The document says that separately the Minster’s new special delivery unit will continue to build capacity and capability within the health system “in order to create and sustain improvements. This will be achieved by working in partnership with the HSE’s national clinical programmes.”
The 30 clinical care programmes aim to improve quality of care delivered, to improve access to services and to improve cost effectiveness.
Separately the special delivery unit will continue to set performance targets. For this year the target will be that no patient will have to wait longer than nine months for elective or non-urgent treatment in hospitals and that no patient should have to wait longer than nine hours on a trolley (with 95 per cent waiting no longer than six hours). The special delivery unit will also set targets for out-patient and diagnostic services later this year.
Recent figures showed, however, that while most hospitals met a one-year maximum waiting target for elective treatment last year, the position deteriorated in the early part of 2012. A new system of fining hospitals which breached these targets was put in place in February.
At the same time no hospital has met the targets for waiting time on trolleys, according to figures released by the HSE last week.
The document says a key element of the Government’s health reforms will be the provision of free primary care services. It has already been announced that from this year free access to GP care will be extended to people covered by the long-term illness scheme.
“Over the subsequent three years, the aim will be for a phased expansion to the remainder of the population until universal coverage is achieved. This staged implementation approach will allow for the recruitment of additional healthcare professionals.
“The Government also intends to establish a primary care fund which will pay providers of primary care on a transitional basis.”
The document says that under other initiatives the HSE is seeking to increase the number of primary care teams – involving GPs and other healthcare professionals – to 489. To date 425 primary care teams are currently in place, holding clinical meetings.
It also points out that new legislation provides for the removal of restrictions on GPs wishing to obtain a contract to work under the general medical services scheme while a new contract for doctors providing services for those covered by medical cards or GP visit cards will also be introduced.
The document also says every acute hospital in the State will be organised into hospital groups.
New group chief executives will be appointed who will be able to plan and organise services across a number of different hospitals. The new chief executives will have responsibility for the performance and outcomes of the hospital group and will operate within a clearly defined budget and employment levels.
The document says it is intended that nine smaller hospitals around the State will be developed over time to provide day surgery, ambulatory care and a range of medical and diagnostic services which will free up larger centres to carry out more complex work.
It says a new Government framework for smaller hospitals “will be an initial blueprint, setting out the main type of service change that will happen over the coming years. It is not intended as a central plan to be delivered locally, rather it will set out key criteria and principles which will then be subject to local consultation and local implementation.”

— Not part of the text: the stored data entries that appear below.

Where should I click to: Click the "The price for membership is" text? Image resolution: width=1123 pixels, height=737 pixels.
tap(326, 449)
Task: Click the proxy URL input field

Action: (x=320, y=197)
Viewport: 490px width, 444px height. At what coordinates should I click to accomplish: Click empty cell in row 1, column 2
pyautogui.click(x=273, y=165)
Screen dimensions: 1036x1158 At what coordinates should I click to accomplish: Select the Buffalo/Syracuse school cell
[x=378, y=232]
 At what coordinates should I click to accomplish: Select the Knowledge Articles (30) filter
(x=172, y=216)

The document also says that the system of providing block grants to hospitals will be replaced by a “money follows the patient” funding mechanism. However, it says in devising proposals in this area, “it is necessary to take account of financing arrangements for private patients”.
It says recent recommendations in a value-for-money report to replace the existing system of per diem charges for private patients in public hospitals with a regime of case-base charges “appears consistent with the move towards a single-tier system set out by the Government”.